The cat-and-rat game between Navalny and the Kremlin thus continues.

But maybe it is now entering a new phase.

Until August last year, the authorities locked Navalny for a few days or a week at regular intervals.

Navalny reacted with almost playful defiance and biting irony.

But in August, it became bloody serious.

An assassination attempt with the neurotoxin Novitjok was costing him his life. 

Navalny himself, and many with him, are convinced that it was President Putin personally who was behind the assassination attempt.

So the Kremlin may now think it's time to take the hard gloves seriously.

Arranging a sentence of a couple, three years in prison is easy.

This will lead to sharp condemnation from the outside world.

But in recent times, Putin has made it clear that he does not care what others think.

But Putin also loves to surprise.

Maybe it will be the other way around: Navalny is free and with permission to continue to hack Russia's corrupt rulers.

He still does no major damage.

Continued long road to democracy

In September, there are parliamentary elections.

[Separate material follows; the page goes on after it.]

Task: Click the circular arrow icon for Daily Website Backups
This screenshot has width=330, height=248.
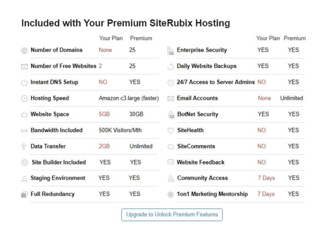Action: coord(170,67)
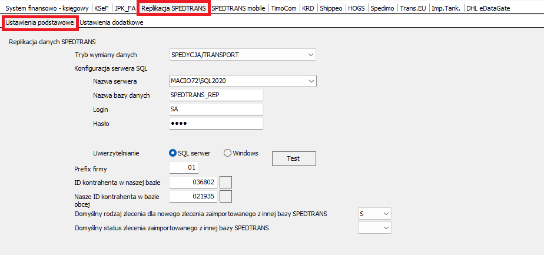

For Russia's opposition, the hope is that the popular discontent that actually exists in the country will be felt then.

But Putin's ruling party, United Russia, is likely to gain an overwhelming majority.

Even if Navalny succeeds in inspiring voters to vote for opposition candidates to a greater extent than before, the result is likely to be what the Kremlin wants.

As Stalin said: The important thing is not how people vote.

The important thing is who counts the votes. 

The road to democracy remains long here.

There are no real political parties.

There is no independent judiciary.

There is no significant free media.

Corruption is worse than ever, many say.

And it is the revelations about corruption in the circles of power that have given Navalny the influence he has.

But there is not much to suggest that Navalny - or anyone else in Russia, for that matter - is a leader who can build a functioning democracy, for the first time in the country's history.